Below are the records. State how many of their lines hold the word "agent", and add nothing else.

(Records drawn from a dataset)
☆ ☆ ☆ ☆ ☆ ☆ ☆

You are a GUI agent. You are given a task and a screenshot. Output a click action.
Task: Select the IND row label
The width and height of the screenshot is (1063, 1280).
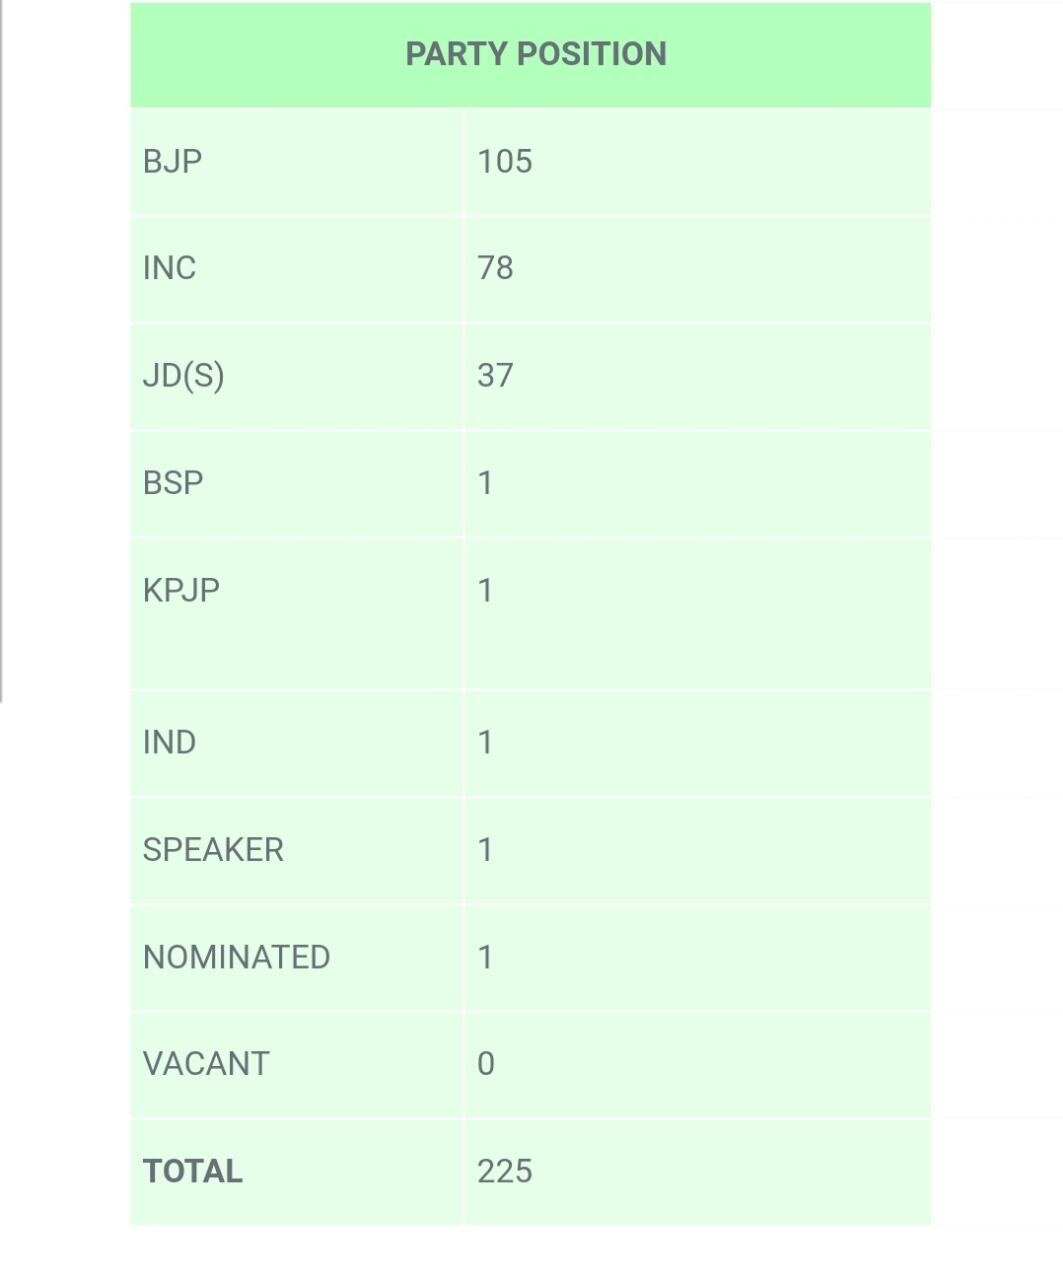click(x=170, y=742)
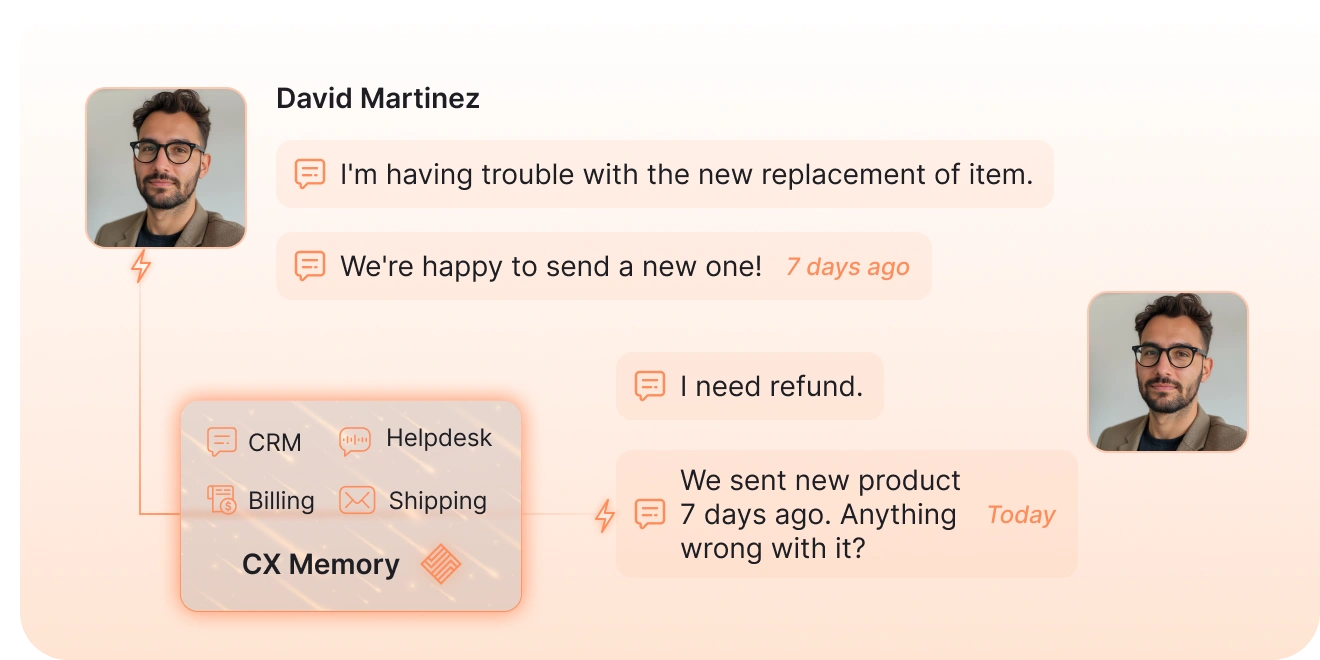The height and width of the screenshot is (660, 1320).
Task: Click the lightning bolt below the left photo
Action: click(141, 266)
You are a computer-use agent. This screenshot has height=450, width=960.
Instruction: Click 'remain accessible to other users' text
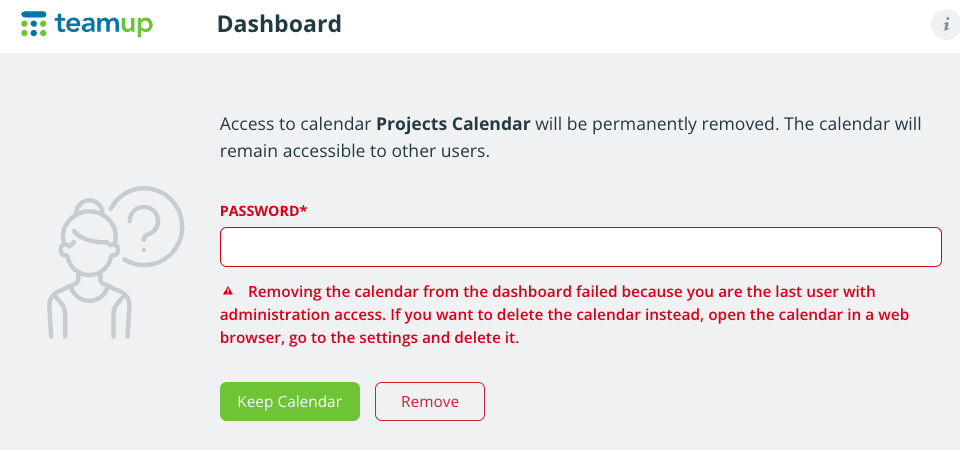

☆ ☆ ☆ ☆ ☆ ☆ ☆

ANSWER TO THE PROBLEM:
2